2017 posed a challenge to the mainstream media. Could it set aside its hatred of President Trump and report honestly on him and his administration? To the surprise of no one who had been paying attention, the media flunked this challenge.
The failure commenced immediately. The day Trump was inaugurated, a White House reporter claimed, incorrectly, that the Trump transition team had removed a bust of Martin Luther King Jr. from the Oval Office.
“Sadly,” say the editors of the Washington Examiner, “this erroneous report and a handful of others on that same day breathlessly and unquestioningly parroted by reporters across platforms and outlets proved to be the norm, not the exception, for a year that has seen a dismaying and troubling decline in the quality of political journalism.” A few days after the phony MLK story, the Washington Post reported that the State Department’s entire senior administrative team had resigned en masse in protest of President Trump. The story was misleading at best, and the Post had to back away from it.
In February, the New York Times reported that “Trump Campaign Aides Had Repeated Contacts With Russian Intelligence.” But James Comey, testifying before the Senate Intelligence Committee, said of this story: “In the main, it was not true.”
In a June editorial about the shooting of Steve Scalise, the New York Times falsely stated that a link existed between political rhetoric and the 2011 shooting of Democrat congresswoman Gabrielle Giffords. The Times was later forced to admit that “in fact, no such link was established.” (This wasn’t an anti-Trump story per se, but the story wrongly attacked Sarah Palin, an early Trump supporter, and the falsehood stemmed from the same bias that drives big journalism’s resistance to the president).
Also in June, CNN falsely reported that then-Trump transition team official Anthony Scaramucci met with a Russian state bank four days before the inauguration. CNN had to retract the story and apologize to Scaramucci. It accepted “resignations” from the three reporters responsible for the story.
The same month, several mainstream media outlets followed the lead of the New York Times’ Maggie Haberman in reporting that all 17 American intelligence agencies agreed that Russia orchestrated hacking attacks during the 2016 presidential election. In reality, only the CIA, the FBI, the NSA, and the office of the director of national intelligence made this assessment. The Times was forced to issue a correction.
This month, ABC News reported, falsely, Michael Flynn would testify that Trump told him to make contact with Russian officials before the November election. And CNN falsely reported that members of the Trump campaign received an email offering a decryption key and website address for hacked Wikileaks documents on September 4. In reality, the email arrived ten days later, after all of the information contained therein was already publicly available.
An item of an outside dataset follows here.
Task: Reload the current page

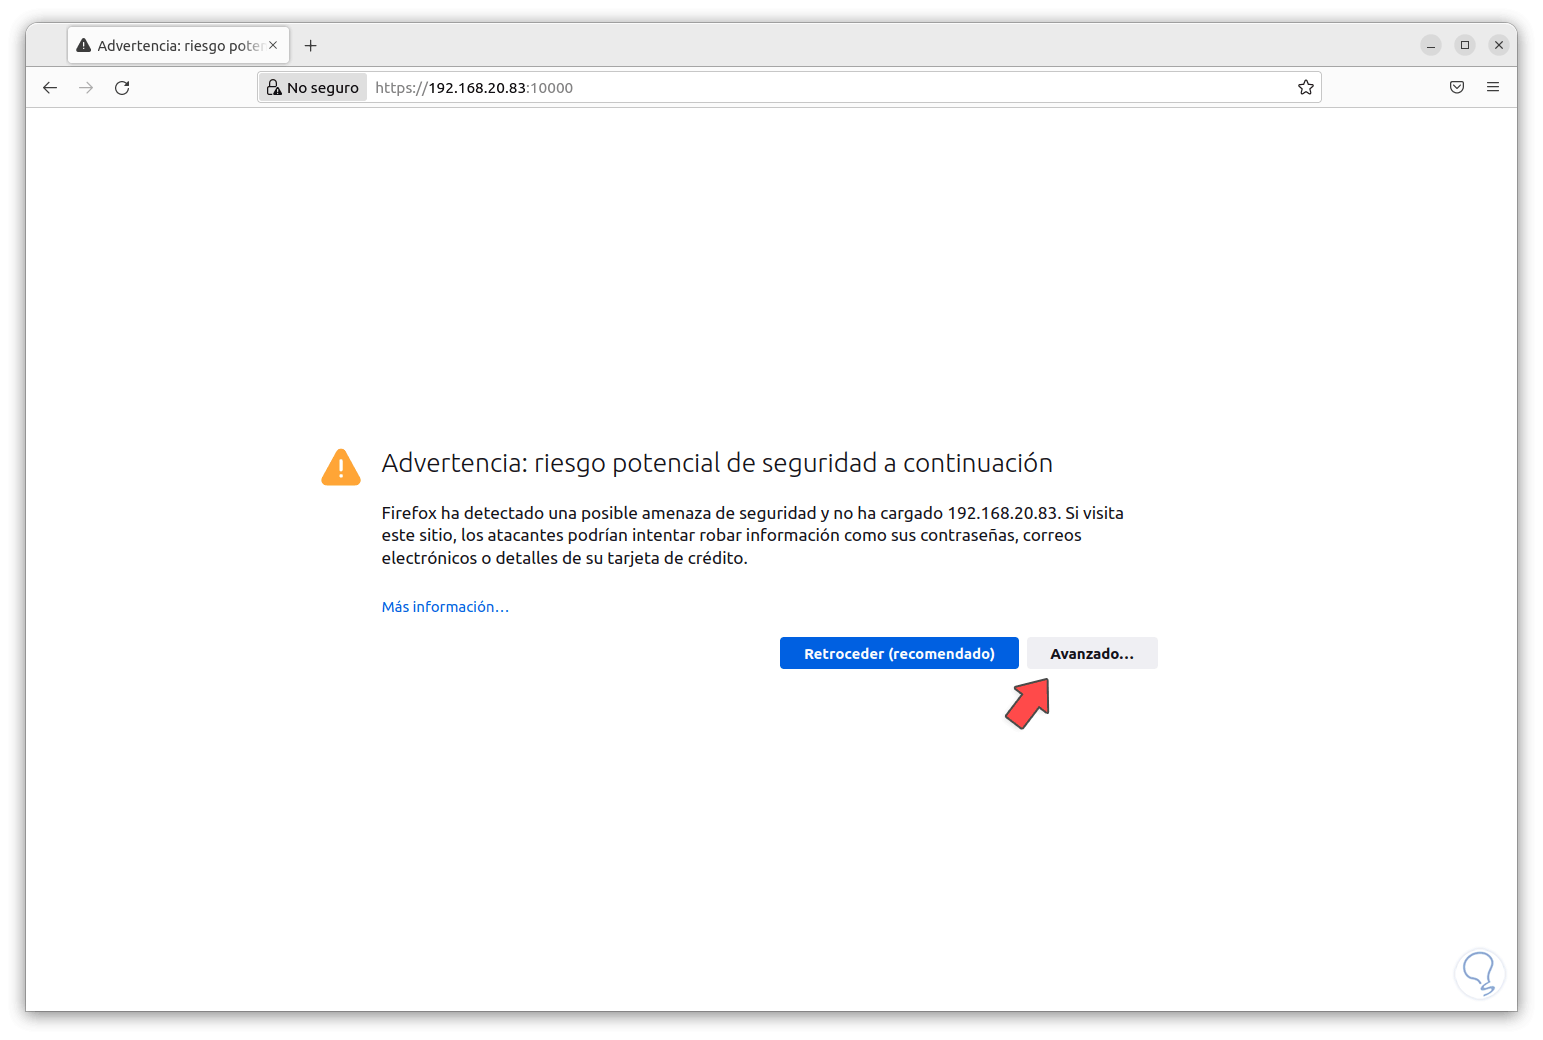Action: (x=122, y=88)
These falsehoods (hat tip to The Daily Wire for collecting them) and others we could cite, have one thing in common — they all made Trump (or, in one case, Trump supporters) look bad. I’m not aware of any false stories peddled by the the mainstream media that made Trump look good.
The Examiner concludes:
Too many reporters have revealed this year they’re willing to believe the worst of this administration. “Too good to check” has never had it so good.
Clearly, the mainstream media has flunked the Trump challenge.